Tool use changes the quality of generated UI. When Claude guesses at data, the layouts are generic. When it queries real data through tools, it designs layouts around the actual shape of the results — choosing bar charts for comparisons, tables for detailed listings, stat cards for single metrics. The UI is more thoughtful because the model has more context.
Cross-platform parity is achievable with snapshot testing. I was skeptical that SwiftUI and Jetpack Compose could produce equivalent layouts from the same input. The snapshot testing approach made it practical — you define "equivalent" as a canonical tree description, and the tests enforce it mechanically.
Error recovery should be conversational.
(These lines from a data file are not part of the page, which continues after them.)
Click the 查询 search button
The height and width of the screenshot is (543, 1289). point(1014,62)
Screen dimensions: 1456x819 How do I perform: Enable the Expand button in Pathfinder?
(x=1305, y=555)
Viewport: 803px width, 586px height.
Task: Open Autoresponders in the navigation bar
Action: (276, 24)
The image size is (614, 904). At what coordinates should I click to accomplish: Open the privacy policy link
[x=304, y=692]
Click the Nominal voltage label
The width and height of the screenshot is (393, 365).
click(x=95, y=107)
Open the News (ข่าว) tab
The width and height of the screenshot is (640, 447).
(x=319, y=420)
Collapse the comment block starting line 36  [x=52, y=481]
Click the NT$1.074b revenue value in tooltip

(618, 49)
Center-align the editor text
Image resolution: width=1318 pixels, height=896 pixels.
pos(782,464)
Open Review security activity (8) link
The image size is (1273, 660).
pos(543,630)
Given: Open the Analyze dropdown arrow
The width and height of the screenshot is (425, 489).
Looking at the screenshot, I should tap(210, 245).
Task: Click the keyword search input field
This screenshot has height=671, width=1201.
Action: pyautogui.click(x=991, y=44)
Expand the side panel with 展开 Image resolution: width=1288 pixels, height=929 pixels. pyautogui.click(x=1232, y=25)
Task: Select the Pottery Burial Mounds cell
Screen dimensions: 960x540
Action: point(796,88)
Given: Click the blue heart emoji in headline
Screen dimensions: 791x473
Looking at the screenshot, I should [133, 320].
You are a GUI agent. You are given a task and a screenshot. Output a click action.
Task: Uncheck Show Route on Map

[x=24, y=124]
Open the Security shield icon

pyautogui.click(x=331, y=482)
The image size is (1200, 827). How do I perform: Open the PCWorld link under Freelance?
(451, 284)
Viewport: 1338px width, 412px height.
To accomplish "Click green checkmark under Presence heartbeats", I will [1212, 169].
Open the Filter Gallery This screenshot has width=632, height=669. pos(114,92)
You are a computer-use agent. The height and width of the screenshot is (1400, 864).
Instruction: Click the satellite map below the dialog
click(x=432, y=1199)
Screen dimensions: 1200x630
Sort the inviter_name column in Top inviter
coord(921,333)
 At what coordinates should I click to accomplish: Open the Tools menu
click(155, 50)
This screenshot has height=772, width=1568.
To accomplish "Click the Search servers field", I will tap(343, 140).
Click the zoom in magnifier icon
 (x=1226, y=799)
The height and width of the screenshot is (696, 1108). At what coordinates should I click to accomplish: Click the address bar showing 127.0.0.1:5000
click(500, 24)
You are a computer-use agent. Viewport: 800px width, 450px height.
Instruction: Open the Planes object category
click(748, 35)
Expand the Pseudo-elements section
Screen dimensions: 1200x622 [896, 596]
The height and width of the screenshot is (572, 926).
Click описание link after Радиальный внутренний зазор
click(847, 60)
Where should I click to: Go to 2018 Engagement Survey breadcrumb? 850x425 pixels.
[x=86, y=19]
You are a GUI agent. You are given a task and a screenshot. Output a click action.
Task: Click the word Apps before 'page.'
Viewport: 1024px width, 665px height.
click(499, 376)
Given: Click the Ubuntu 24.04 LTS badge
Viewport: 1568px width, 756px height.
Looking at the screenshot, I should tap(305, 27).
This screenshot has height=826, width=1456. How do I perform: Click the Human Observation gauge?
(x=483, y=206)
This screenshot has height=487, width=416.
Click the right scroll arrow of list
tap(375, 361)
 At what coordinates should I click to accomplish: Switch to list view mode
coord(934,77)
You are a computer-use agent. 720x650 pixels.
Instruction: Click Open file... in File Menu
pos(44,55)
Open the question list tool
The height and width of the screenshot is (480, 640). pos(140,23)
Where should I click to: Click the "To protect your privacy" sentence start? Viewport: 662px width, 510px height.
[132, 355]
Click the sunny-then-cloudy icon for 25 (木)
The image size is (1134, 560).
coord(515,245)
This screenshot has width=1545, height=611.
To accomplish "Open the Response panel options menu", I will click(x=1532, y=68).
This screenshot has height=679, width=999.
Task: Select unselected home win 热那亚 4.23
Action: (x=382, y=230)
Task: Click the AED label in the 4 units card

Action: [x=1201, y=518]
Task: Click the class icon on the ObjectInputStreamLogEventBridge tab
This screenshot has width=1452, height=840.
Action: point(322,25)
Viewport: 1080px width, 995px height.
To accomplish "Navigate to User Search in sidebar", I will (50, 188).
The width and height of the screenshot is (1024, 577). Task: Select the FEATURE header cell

Rather than building a complex JSON repair system, just ask the LLM to fix its own output. It already understands the schema (it just generated the response). Giving it specific diagnostic feedback makes the correction loop almost always succeed on the first retry.
Try it yourself
Both repositories are public:
- Generative UI DSL — the cross-platform framework (Swift Package + Kotlin library, JSON Schema spec, 17 test fixtures)
- Expenses AI — the iOS app with agentic tool use and the full rendering pipeline
The generative UI pattern isn't limited to expense tracking. Any domain where user queries are open-ended and the ideal presentation varies — analytics dashboards, health data, content management, customer support — could benefit from letting the model decide how to show the answer, not just what the answer is.